During August, the Ju 87s also had some success. On 13 August the opening of the main German attacks on airfields took place. It was known to the Luftwaffe as Adlertag (Eagle Day) Messerschmitt Bf 109s of Jagdgeschwader 26 were sent out in advance of the main strike and successfully drew off RAF fighters, allowing 86 Ju 87s of StG 1 to attack RAF Detling unhindered. The attack killed the station commander, destroyed 20 RAF aircraft on the ground and a great many of the airfield's many buildings. However, Detling was not an RAF Fighter Command station.

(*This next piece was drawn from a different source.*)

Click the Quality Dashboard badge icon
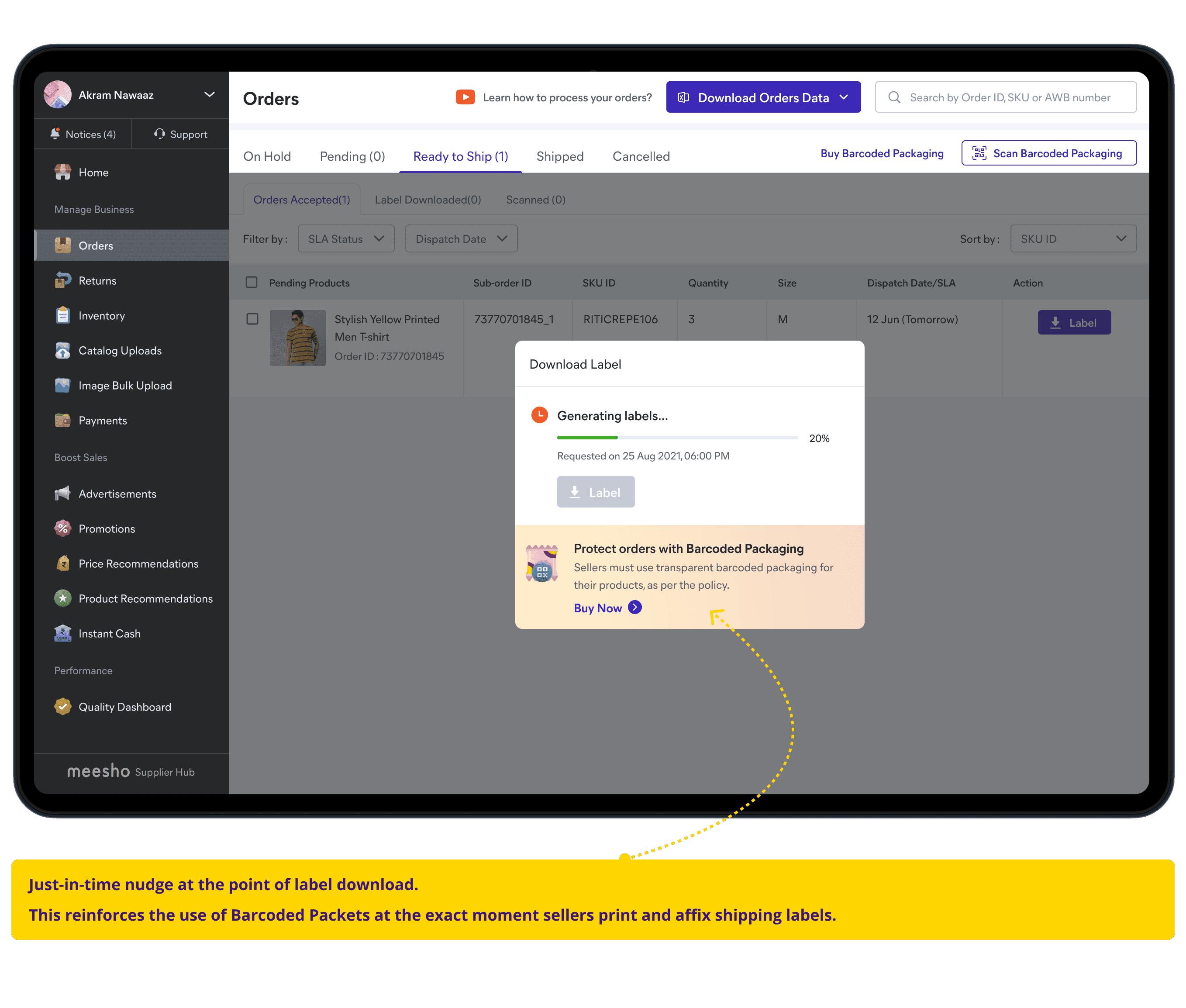The height and width of the screenshot is (1008, 1186). coord(63,707)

The Battle of Britain proved for the first time that the Junkers Ju 87 was vulnerable in hostile skies against well-organised and determined fighter opposition. The Ju 87, like other dive bombers, was slow and possessed inadequate defences. Furthermore, it could not be effectively protected by fighters because of its low speed, and the very low altitudes at which it ended its dive bomb attacks. The Stuka depended on air superiority, the very thing being contested over Britain. It was withdrawn from attacks on Britain in August after prohibitive losses, leaving the Luftwaffe without precision ground-attack aircraft.
Steady losses had occurred throughout their participation in the battle. On 18 August, known as the Hardest Day because both sides suffered heavy losses, the Stuka was withdrawn after 16 were destroyed and many others damaged. According to the Generalquartiermeister der Luftwaffe, 59 Stukas had been destroyed and 33 damaged to varying degrees in six weeks of operations. Over 20% of the total Stuka strength had been lost between 8 August and 18 August; and the myth of the Stuka shattered. The Ju 87s did succeed in sinking six warships, 14 merchant ships, badly damaging seven airfields and three radar stations, and destroying 49 British aircraft, mainly on the ground.
On 19 August, the units of VIII. Fliegerkorps moved up from their bases around Cherbourg-Octeville and concentrated in the Pas de Calais under Luftflotte 2, closer to the area of the proposed invasion of Britain. On 13 September, the Luftwaffe targeted airfields again, with a small number of Ju 87s crossing the coast at Selsey and heading for Tangmere. After a lull, anti-shipping operations attacks were resumed by some Ju 87 units from 1 November 1940, as part of the new winter tactic of enforcing a blockade. Over the next 10 days, seven merchant ships were sunk or damaged, mainly in the Thames Estuary, for the loss of four Ju 87s. On 14 November, 19 Stukas from III./St.G 1 with escort drawn from JG 26 and JG 51 went out against another convoy; as no targets were found over the estuary, the Stukas proceeded to attack Dover, their alternate target.
Bad weather resulted in a decline of anti-shipping operations, and before long the Ju 87 Gruppen began re-deploying to Poland, as part of the concealed build-up for Operation Barbarossa. By spring 1941, only St.G 1 with 30 Ju 87s remained facing the United Kingdom. Operations on a small scale continued throughout the winter months into March. Targets included ships at sea, the Thames estuary, the Chatham naval dockyard and Dover and night-bomber sorties made over the Channel. These attacks were resumed the following winter.